Objective Wildlife instance segmentation underpins critical ecological analyses, including behavior tracking, habitat utilization assessment, and population dynamics monitoring. Existing encoder-decoder architectures extract features via multi-level downsampling and then apply fixed upsampling to generate masks. This pipeline degrades boundary continuity, yielding blurry and fragmented contours, and lacks difficulty-aware resource allocation based on pixel-wise occlusion complexity and edge sharpness. These limitations severely compromise data fidelity for high-precision ecological research.

Method To address these challenges, we construct a comprehensive wildlife dataset comprising 4 231 images and propose a novel instance segmentation framework that fuses dynamic resolution with edge enhancement. Our approach enables accurate animal contour extraction through difficulty-adaptive resource scheduling. The framework integrates deformable convolutions within a Channel Attention Deep Adaptive Module (SE-DAM) to capture fine-grained spatial details. An Adaptive Resolution Module (ARM) dynamically adjusts mask resolution based on instance scale and occlusion characteristics, mitigating spatial information loss. Additionally, a Probability-Driven Collaborative Optimization (PDCO) module employs Discrete Cosine Transform (DCT) for pixel difficulty classification and models interdependencies between easy and hard regions. By prioritizing simple pixels to guide the refinement of complex regions, PDCO avoids redundant foreground/background computations. These three modules form a closed-loop optimization across feature extraction, resolution decision, and mask refinement, collectively enhancing robustness to occlusion, camouflage, and small targets.

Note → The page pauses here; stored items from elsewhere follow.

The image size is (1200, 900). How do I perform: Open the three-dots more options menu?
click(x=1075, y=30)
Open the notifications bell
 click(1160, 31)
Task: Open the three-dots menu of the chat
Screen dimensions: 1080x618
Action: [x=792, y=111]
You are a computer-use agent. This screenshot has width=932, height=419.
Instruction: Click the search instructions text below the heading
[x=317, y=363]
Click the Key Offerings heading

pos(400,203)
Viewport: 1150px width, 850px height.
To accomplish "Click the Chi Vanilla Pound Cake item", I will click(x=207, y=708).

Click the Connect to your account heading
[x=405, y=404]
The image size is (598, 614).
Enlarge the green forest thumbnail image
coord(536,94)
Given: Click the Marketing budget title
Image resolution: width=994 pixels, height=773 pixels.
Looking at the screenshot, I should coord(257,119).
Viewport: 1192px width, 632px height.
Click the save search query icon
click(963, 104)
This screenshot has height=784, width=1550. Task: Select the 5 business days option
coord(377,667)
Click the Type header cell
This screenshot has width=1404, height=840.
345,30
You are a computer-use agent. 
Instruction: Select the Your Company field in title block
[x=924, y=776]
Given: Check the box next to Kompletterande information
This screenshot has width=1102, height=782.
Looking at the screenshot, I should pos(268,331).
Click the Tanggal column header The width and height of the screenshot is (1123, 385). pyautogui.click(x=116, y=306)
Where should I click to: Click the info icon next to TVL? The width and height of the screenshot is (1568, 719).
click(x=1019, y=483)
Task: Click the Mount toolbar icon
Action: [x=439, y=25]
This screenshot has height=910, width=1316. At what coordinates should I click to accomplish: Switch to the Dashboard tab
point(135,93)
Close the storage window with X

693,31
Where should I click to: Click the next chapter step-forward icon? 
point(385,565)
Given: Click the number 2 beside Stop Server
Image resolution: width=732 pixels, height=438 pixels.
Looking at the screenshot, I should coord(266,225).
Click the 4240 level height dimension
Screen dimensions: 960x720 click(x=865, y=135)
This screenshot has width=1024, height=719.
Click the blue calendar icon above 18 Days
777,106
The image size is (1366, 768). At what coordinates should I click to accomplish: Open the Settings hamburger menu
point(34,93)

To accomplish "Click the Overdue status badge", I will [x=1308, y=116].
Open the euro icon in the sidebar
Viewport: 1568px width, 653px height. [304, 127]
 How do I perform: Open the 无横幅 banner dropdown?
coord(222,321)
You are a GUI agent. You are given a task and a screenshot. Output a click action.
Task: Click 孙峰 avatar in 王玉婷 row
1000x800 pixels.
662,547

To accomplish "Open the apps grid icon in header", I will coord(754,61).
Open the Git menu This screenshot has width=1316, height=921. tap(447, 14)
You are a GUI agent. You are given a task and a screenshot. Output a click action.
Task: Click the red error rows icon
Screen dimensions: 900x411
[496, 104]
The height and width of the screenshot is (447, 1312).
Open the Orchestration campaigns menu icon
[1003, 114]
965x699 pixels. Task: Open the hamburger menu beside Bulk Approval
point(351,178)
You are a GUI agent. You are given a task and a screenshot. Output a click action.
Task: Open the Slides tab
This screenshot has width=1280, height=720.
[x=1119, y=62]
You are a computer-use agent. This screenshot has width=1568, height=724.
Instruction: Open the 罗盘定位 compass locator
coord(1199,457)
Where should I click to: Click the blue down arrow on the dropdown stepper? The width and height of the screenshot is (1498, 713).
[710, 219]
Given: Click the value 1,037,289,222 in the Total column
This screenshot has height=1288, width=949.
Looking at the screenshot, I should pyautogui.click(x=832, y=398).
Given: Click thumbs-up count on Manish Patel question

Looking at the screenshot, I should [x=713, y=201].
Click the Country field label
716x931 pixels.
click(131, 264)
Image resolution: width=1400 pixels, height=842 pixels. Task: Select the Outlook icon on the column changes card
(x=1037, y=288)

Result Experimental results demonstrate that with a ResNet-101-FPN backbone, our method achieves an mAP of 53.7% and an mI²oU of 86.71%, surpassing Mask R-CNN by 11.2 and 7.7 percentage points, respectively. The computational cost increases by only 0.3 GFLOPs with an inference speed of 12.4 FPS, showing an effective balance between accuracy and efficiency. Using a Swin-B backbone, the mAP reaches 54.8%, outperforming state-of-the-art methods such as Mask Transfiner (50.8%) and QueryInst (52.4%). Our dynamic resolution strategy maintains superior performance in challenging scenarios, including overlapping individuals, branch occlusion, and infrared imagery, while achieving significantly lower computational costs than fixed-resolution approaches.

Conclusion We present a wildlife instance segmentation method that integrates dynamic mask resolution with edge detail enhancement. Through a difficulty-aware adaptive resource allocation mechanism, our approach effectively mitigates boundary blur and computational redundancy inherent in conventional fixed-resolution methods. This yields significant improvements in recognition accuracy and contour quality under challenging conditions including occlusion, camouflage, and small targets. The framework provides a deployable solution for efficient, high-precision automatic wildlife monitoring and ecological research, offering clear practical value for intelligent ecological conservation.